Paradoxically, those who are denied ownership of the land still learn the value of ownership, both by having it taken away from them and by working the land. The poem creates an image of “a man or a woman [standing] / among the unruly growth,” (Lines 3-4) and understanding “the meaning of a name, a deed, / a currency of personhood” (Lines 8-9). The “currency of personhood” (Line 9) is the value ascribed by society to an individual. The people in this poem are considered currency; they are treated like objects to be bought, sold, used, and made to work to make others rich. The speaker explains that it is “fine” not only to work the land and own the land in life but also to “have a plot where / a body may be planted to rot” (Lines 13-14). Being planted in the land after death allows the person who is planted or buried on the land to continue to take possession of it even after death. It implies that they have not only used it in life but that they get to use it after their death and to bestow ownership to future generations, as the final lines of the poem suggest. The term “generation” literally means to create; a thing that is planted generates something new after it has been buried.

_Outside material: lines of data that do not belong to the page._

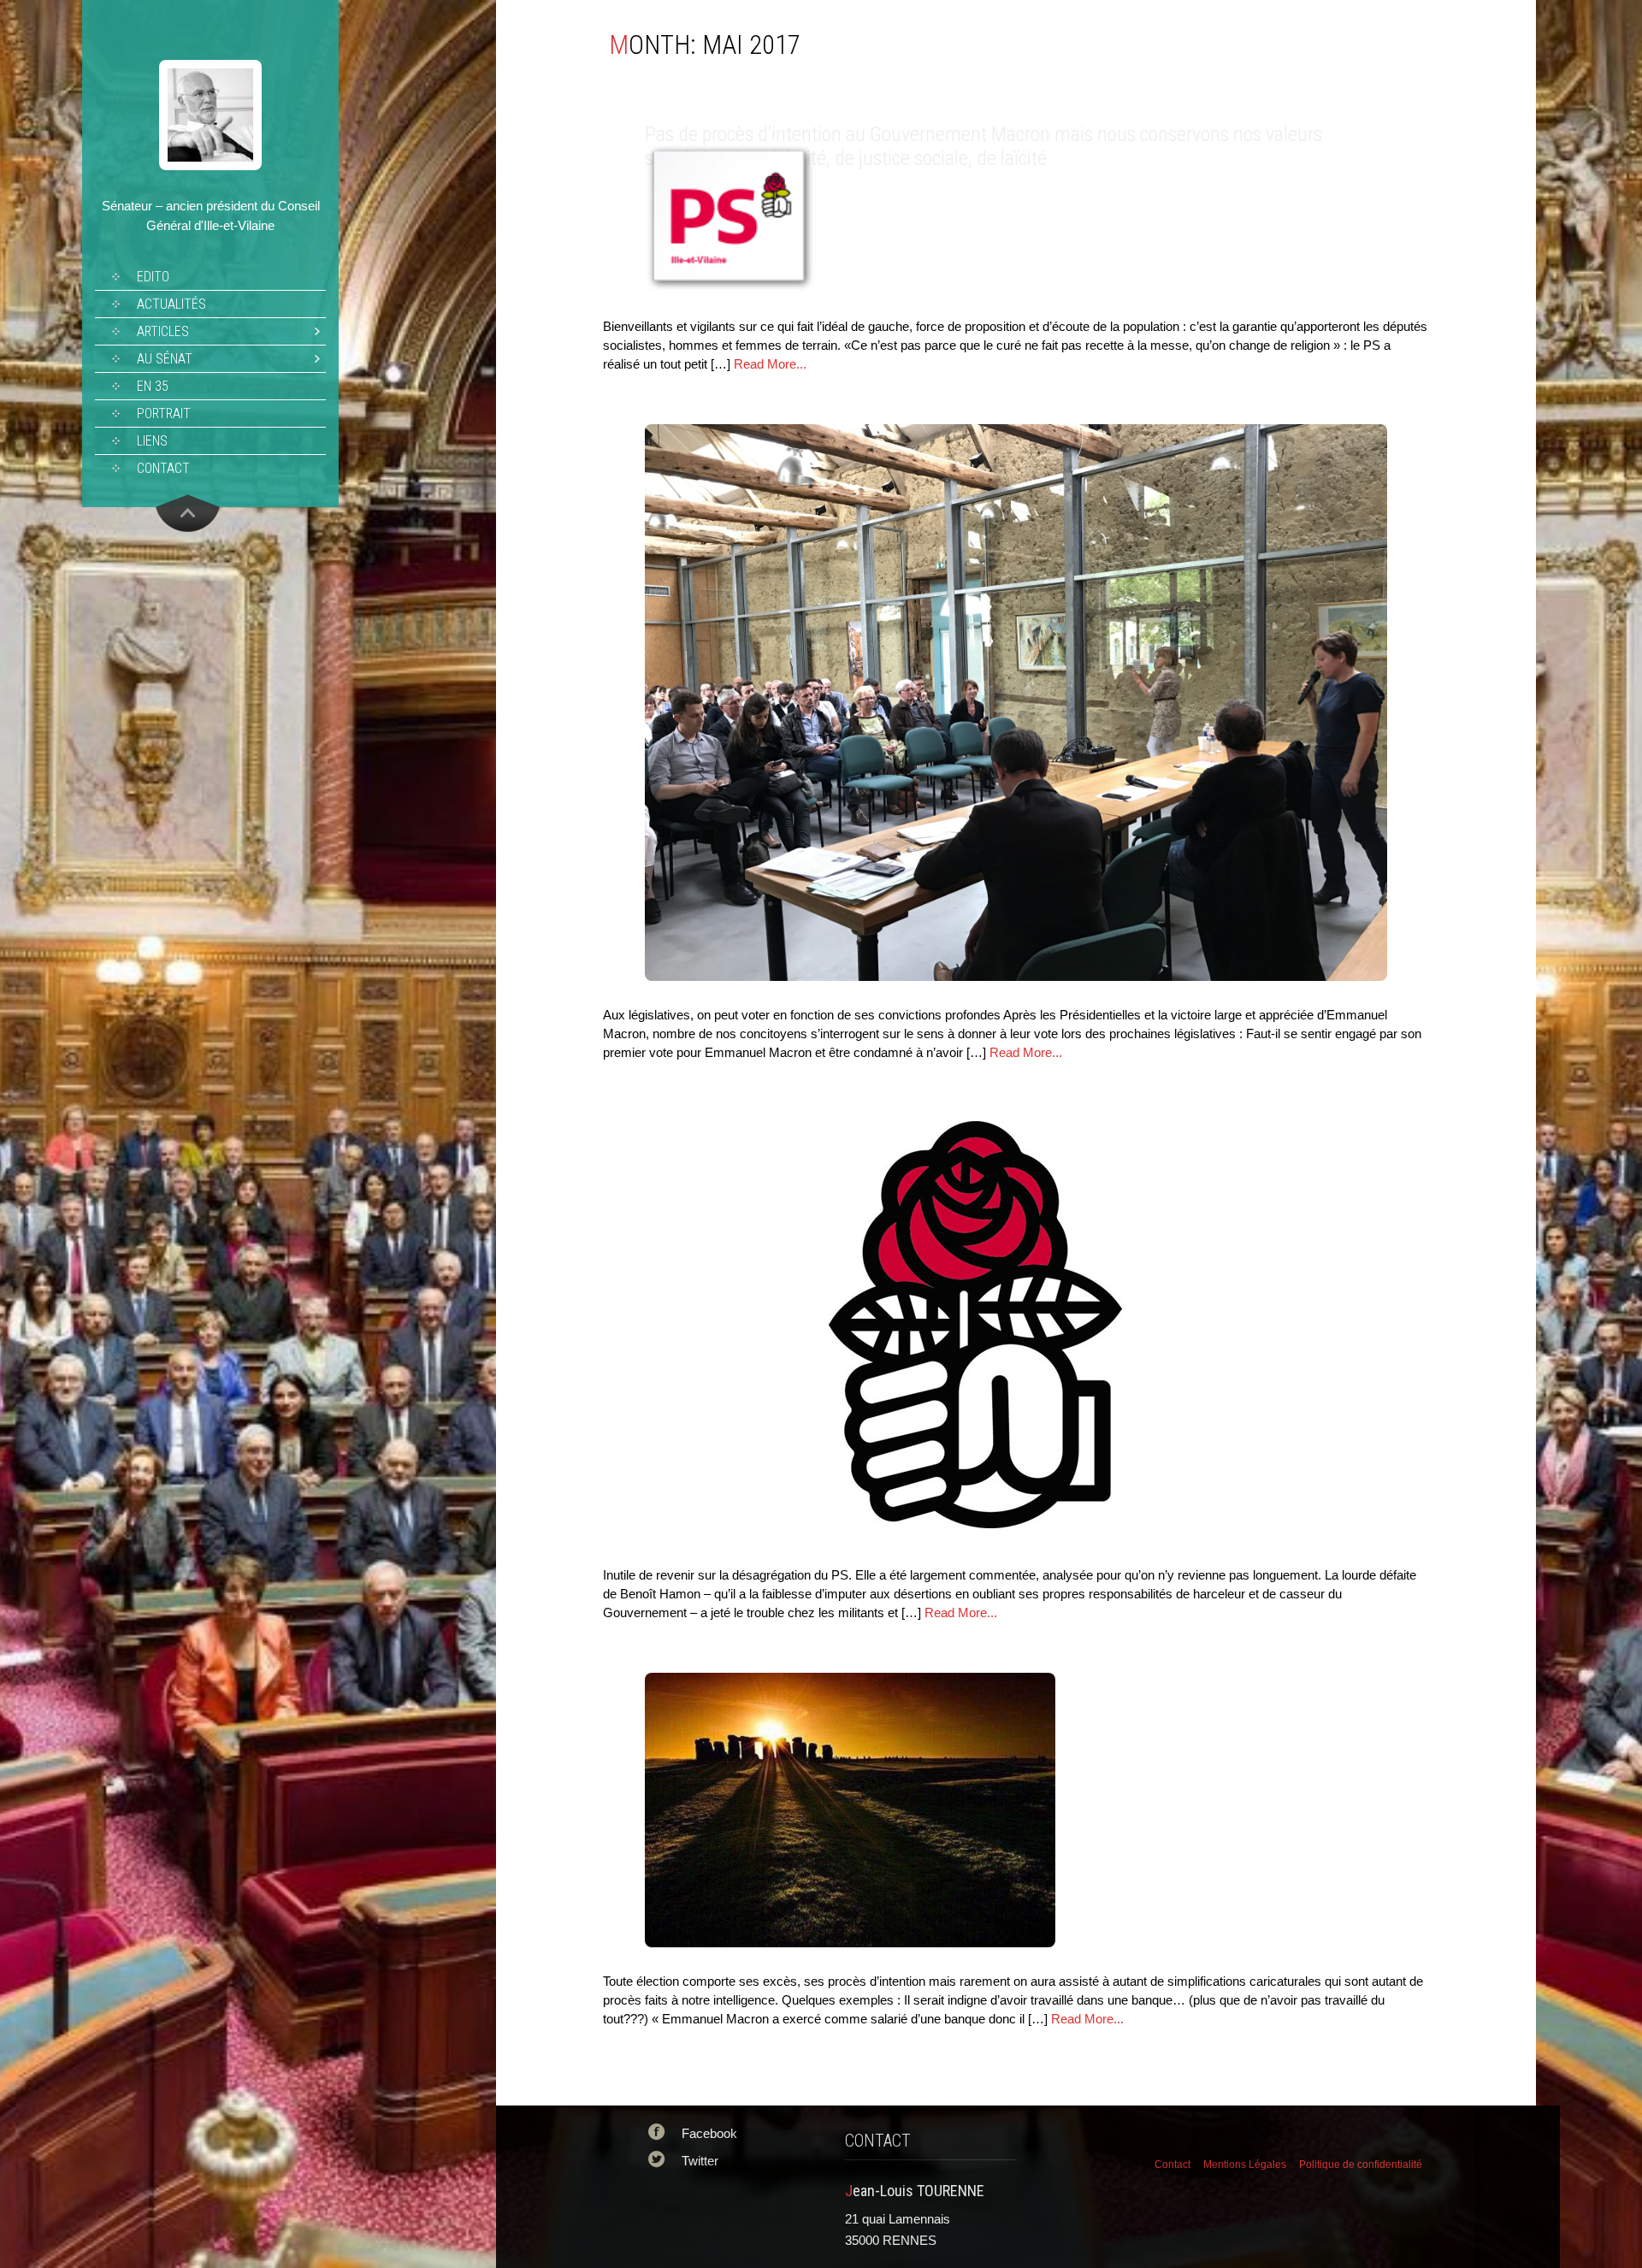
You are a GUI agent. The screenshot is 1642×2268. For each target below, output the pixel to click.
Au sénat (164, 359)
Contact (163, 468)
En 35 (152, 386)
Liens (152, 441)
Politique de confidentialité (1360, 2165)
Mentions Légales (1244, 2165)
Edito (153, 277)
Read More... (770, 364)
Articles (163, 331)
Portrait (164, 413)
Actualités (171, 304)
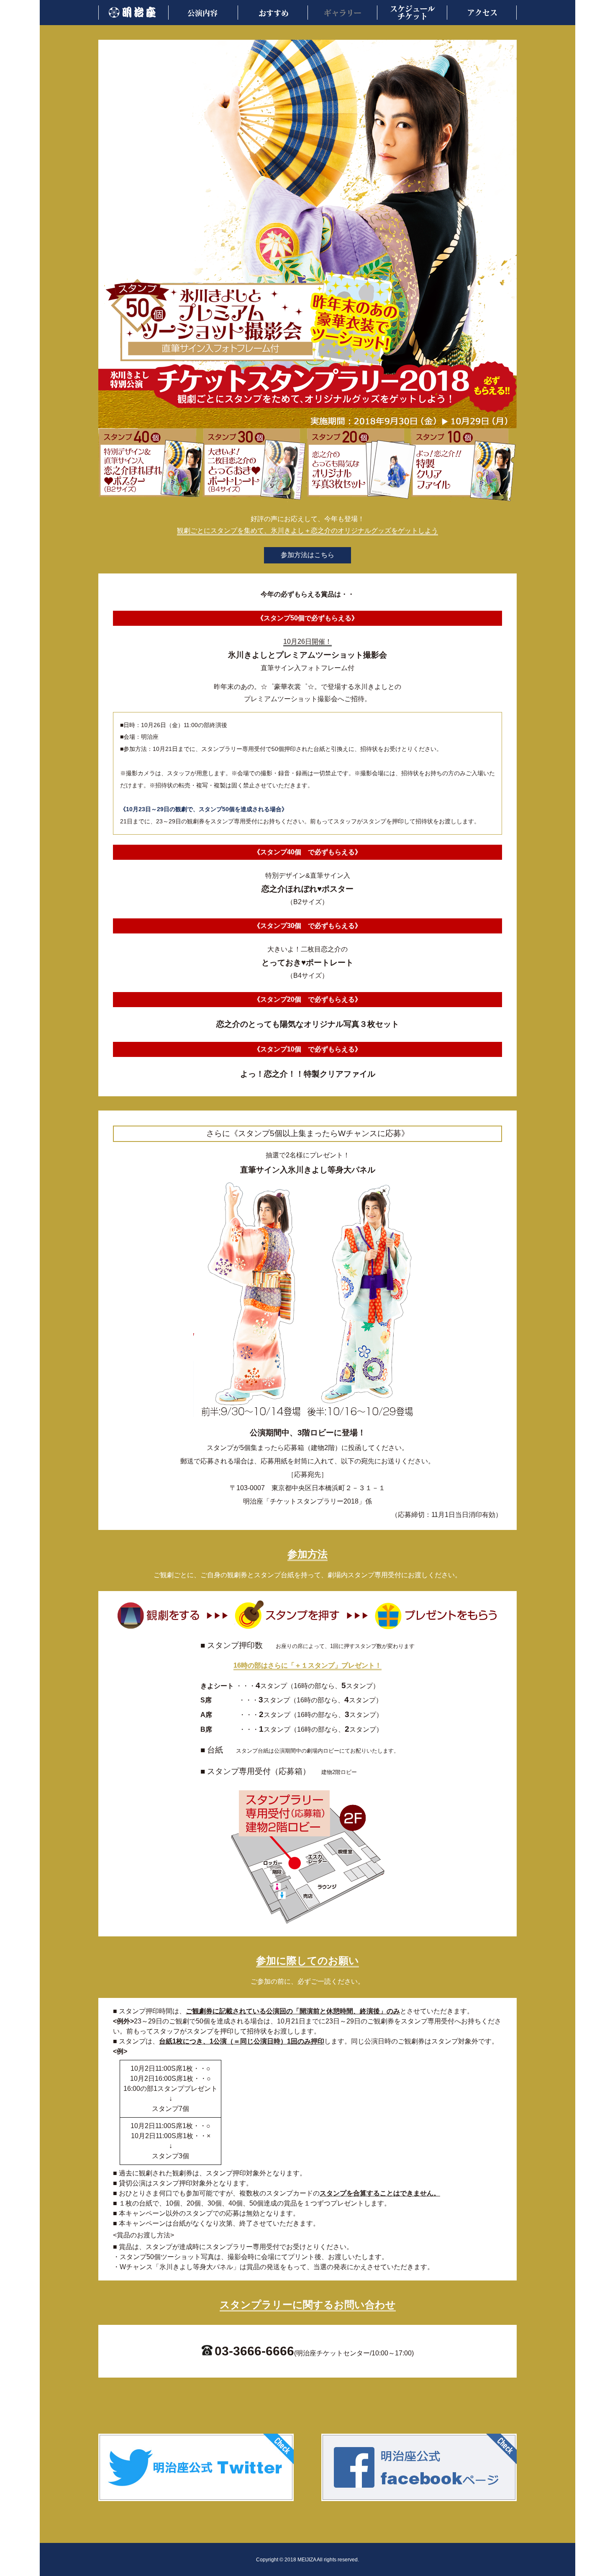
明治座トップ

Though the speaker reiterates that they have owned nothing of what they have built, they emphasize that they have learned:
the ritual of trees,
the rites of fruit picked
and eaten, the pleasures
of ownership (Lines 17-20).
By working the land, the speaker experiences a sense of ownership that has nothing to do with currency or the deed to the land. They experience the sense of ownership that comes from investing blood, sweat, and effort into something. They get the benefits of their hard work, namely the ability to eat fruit they have grown, to eat the literal fruits of their labor. The speaker may also be referencing the fact that some enslaved people remember life before slavery, saying:
We who
have fled with sword
at our backs know the things
they have stolen from us (Lines 20-23).
This reminds the reader that in the past, many of those now enslaved may in fact have owned their own land and enjoyed the “pleasures of ownership.” From this line forward, the speaker vows to reclaim what they have lost and regain the pleasures of ownership, no matter what it takes:
we
will walk naked and filthy
into the open field knowing
only that this piece of dirt,
this expanse of nothing,
is the earnest of our faith
in the idea of tomorrow (Lines 23-29).
This emphasizes how difficult it is to regain ownership or the right to own something when a person has nothing to start out with. It also points to the strength and resilience of the one thing they do have, which is their own bodies and their ability to work and persevere. The body, like the land, is able to regenerate, and is the precious key to both future harvests and future generations of their people. It requires a lot of tenacity to see that the “expanse of nothing / is the earnest of our faith” (Lines 27-28) and to know they can rebuild a future out of only dirt and the naked body. In the final lines, the speaker suggests this faith is not misplaced and they will triumph, eventually being able to “build new tribes / and plant new seeds / and bury our bones in our dirt” (Lines 32-34).
The final two words “our dirt” emphasizes that in the future, the dirt will belong to the speaker(s) who will finally be able to claim the dirt as their own.